Not only that, currently, it is pretty much as painful to go from OnTap 8 7-Mode to OnTap 8 Cluster-Mode as it is to refresh your NAS device with another vendor's kit. Personally, the more I think about it; the more I think that NetApp have missed a trick on this. I am absolutely convinced that they actually over-reached themselves on OnTap 8 and promised the earth; realistically they've under-delivered. 

Most users probably won't notice this under-delivery but NetApp could have made our lives a lot easier. A single install mode which was automatically ready to be clustered was what was wanted; seamless addition of heads and seamless migration between heads. This was an opportunity to not simply delight customers by meeting their needs today but also their needs in eighteen months time when they need to add more capacity. How much simpler would it be to simply add in another head with some additional capacity and have it available for the whole namespace without have to create another one?  For all NetApp's vaunted embracing of the cloud; this seems to be a missed opportunity. 

Starting small and growing incrementally does not really seem the order of the day for NetApp; hoping that they can do better in the next releases. But if they don't, there are an ever growing number of clustered NAS devices waiting in the wings which although on the face of it offer very little over the traditional NAS devices from NetApp (and EMC) but long-term if I was a service provider looking for a long-term strategy which does take account of growth and technical refresh, I would be tempted to be having a long hard look at.

Of course, one can't really call OnTap 8, quick and dirty… 


  1. TimC says:

    I would say it’s pretty obvious why there are two modes. Look at the feature set of cluster-mode vs. 7-mode. They absolutely had to get 8 out the door for 64-bit aggregate support which people have been demanding for 2 years now. Does it suck that there are two modes? Sure.

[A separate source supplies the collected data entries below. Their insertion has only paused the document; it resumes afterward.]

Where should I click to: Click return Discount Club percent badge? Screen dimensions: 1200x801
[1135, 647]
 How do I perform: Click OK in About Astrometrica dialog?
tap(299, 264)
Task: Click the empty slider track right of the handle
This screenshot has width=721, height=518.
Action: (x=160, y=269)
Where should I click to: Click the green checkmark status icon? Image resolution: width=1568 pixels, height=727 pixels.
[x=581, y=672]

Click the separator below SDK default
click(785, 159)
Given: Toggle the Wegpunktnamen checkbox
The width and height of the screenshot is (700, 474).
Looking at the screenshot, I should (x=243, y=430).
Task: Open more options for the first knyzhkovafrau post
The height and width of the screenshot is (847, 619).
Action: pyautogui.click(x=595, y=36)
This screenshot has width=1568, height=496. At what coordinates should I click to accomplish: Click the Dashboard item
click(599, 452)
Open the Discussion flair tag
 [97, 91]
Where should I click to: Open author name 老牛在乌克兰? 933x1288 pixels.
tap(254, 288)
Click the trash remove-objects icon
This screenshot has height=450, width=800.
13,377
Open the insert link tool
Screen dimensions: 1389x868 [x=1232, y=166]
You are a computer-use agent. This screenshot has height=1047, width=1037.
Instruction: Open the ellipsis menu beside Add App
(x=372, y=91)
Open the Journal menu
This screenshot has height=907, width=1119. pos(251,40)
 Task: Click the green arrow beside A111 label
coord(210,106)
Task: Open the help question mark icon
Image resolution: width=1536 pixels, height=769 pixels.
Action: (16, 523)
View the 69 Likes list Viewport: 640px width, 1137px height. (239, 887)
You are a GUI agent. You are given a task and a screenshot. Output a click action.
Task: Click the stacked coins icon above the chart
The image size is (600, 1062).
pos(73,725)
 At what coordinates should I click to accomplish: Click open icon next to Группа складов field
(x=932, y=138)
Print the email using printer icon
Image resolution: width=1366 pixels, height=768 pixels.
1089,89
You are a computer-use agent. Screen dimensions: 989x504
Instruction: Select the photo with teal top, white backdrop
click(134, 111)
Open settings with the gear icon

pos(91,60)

But I’d rather have them release 2-modes and have one code-base to focus all their engineering efforts on than see them have 7G with a full feature set but significant limitations on space as well as 8 without the limitations but an incomplete feature set and an engineering split between the two.
    Given that nobody else doing clustering today even comes close to what NetApp is doing right now in 7-mode/7g, I’d say it’s not an easy problem to solve.

  2. Martin G says:

    Oh, I know it’s hard but basically at the moment, to all intents and purposes; OnTap 8 is two different products. I’m kind of hoping that NetApp come up with a seamless way to migrate from OnTap 8 non-clustered to OnTap 8 clustered. The same way that they need to come up with a seamless, data-in-place way of converting to 64 bit aggregates.
    Migration is becoming more and more of an issue and with 64-bit aggregates for example; the ability to do non-disruptive migrations is going to be absolutely vital.